++++ PROVIDED RECORDS
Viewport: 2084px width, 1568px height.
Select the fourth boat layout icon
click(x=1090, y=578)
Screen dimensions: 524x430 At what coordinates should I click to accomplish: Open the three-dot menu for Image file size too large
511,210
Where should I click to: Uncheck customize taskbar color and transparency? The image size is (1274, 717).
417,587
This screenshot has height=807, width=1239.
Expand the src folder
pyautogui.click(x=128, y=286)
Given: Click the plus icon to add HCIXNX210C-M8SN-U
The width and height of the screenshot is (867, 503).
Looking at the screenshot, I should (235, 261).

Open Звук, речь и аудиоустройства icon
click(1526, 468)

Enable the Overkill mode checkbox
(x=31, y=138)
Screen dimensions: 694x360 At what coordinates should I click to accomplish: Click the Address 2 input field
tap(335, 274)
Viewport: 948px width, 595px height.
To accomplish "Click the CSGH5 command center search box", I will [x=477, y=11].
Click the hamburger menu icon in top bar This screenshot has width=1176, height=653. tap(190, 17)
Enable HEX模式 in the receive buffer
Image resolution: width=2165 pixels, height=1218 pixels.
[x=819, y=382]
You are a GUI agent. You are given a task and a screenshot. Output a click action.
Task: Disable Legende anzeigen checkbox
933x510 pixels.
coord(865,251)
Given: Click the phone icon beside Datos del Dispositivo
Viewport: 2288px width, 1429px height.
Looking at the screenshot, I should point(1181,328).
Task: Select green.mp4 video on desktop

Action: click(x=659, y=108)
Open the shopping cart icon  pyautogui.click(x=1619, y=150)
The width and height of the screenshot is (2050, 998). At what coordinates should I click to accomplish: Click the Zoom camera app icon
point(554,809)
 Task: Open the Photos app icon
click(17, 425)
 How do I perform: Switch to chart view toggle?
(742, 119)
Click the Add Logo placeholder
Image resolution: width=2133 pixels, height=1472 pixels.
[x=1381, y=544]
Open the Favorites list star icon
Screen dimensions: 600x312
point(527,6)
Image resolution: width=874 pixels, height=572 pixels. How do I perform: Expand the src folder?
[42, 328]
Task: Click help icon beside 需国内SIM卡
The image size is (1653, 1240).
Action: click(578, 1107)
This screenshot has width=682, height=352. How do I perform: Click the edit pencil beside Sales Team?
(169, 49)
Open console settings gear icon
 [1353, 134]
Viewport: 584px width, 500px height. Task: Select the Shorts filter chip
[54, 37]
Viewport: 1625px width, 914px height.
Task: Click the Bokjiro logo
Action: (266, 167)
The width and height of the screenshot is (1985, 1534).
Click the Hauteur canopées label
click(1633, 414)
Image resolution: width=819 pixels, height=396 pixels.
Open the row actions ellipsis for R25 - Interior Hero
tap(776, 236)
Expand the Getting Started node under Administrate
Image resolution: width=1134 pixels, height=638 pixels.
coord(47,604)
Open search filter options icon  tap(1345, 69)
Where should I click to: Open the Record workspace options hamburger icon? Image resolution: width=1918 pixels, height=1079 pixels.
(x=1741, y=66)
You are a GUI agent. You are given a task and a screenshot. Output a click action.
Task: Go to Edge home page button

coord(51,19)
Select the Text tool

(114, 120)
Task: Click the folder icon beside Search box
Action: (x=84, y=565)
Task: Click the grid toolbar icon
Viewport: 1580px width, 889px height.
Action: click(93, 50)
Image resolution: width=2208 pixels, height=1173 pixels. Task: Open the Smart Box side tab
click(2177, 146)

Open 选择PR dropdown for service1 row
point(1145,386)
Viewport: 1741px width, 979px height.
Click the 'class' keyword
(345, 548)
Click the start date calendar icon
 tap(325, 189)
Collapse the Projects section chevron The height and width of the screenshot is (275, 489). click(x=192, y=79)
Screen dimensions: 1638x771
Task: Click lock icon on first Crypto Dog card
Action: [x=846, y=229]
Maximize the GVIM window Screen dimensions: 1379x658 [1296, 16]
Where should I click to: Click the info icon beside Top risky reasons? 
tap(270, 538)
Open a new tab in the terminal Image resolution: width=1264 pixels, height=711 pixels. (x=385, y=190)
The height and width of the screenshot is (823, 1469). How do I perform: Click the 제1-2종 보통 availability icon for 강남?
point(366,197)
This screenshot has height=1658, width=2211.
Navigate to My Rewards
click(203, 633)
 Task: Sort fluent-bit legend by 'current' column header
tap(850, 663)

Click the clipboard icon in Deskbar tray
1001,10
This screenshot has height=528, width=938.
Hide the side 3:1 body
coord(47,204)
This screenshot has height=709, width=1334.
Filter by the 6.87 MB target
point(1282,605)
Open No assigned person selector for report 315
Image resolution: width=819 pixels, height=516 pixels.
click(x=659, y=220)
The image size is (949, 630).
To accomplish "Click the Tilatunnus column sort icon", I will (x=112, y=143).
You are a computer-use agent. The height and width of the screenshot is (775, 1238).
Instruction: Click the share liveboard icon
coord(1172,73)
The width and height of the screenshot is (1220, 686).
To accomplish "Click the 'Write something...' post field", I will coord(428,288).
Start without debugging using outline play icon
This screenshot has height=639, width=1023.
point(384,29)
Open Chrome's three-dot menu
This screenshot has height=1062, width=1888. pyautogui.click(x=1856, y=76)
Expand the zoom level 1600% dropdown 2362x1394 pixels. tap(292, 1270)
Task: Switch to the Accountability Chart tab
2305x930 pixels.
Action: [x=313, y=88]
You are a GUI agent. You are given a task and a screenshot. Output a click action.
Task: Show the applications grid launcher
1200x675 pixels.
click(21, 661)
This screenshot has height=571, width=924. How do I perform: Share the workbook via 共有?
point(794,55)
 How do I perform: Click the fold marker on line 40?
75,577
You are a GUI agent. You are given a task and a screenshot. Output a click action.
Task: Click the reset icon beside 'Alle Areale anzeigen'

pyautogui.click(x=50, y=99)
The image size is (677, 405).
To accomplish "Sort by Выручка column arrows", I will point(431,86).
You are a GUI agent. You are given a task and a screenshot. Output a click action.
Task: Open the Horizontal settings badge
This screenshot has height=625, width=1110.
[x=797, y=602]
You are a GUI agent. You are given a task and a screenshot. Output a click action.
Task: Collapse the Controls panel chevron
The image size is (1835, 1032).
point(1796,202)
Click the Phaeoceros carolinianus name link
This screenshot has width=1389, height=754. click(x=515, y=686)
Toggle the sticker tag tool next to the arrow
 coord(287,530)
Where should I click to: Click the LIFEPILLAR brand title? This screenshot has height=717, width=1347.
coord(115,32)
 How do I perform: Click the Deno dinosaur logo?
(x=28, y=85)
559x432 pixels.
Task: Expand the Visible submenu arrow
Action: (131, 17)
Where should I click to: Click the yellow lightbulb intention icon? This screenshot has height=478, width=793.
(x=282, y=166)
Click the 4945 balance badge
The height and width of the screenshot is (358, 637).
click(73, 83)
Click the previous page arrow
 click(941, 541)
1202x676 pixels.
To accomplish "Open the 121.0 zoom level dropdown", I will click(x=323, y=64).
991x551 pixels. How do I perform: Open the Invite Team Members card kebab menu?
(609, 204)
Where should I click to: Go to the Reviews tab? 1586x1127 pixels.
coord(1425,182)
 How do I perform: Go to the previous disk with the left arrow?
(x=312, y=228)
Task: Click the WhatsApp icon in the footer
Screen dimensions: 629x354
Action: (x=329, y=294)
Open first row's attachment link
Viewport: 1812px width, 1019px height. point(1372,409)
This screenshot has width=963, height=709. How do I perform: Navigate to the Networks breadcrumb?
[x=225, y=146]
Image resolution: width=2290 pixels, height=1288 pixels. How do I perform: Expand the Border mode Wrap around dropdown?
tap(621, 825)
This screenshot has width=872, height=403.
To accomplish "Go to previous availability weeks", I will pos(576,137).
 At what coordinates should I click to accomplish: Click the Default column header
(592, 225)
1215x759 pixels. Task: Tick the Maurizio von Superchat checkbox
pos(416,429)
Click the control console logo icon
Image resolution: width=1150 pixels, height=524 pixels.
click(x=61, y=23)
++++++++
Among the lines above, count those that hold the word "badge" and give only the count.

2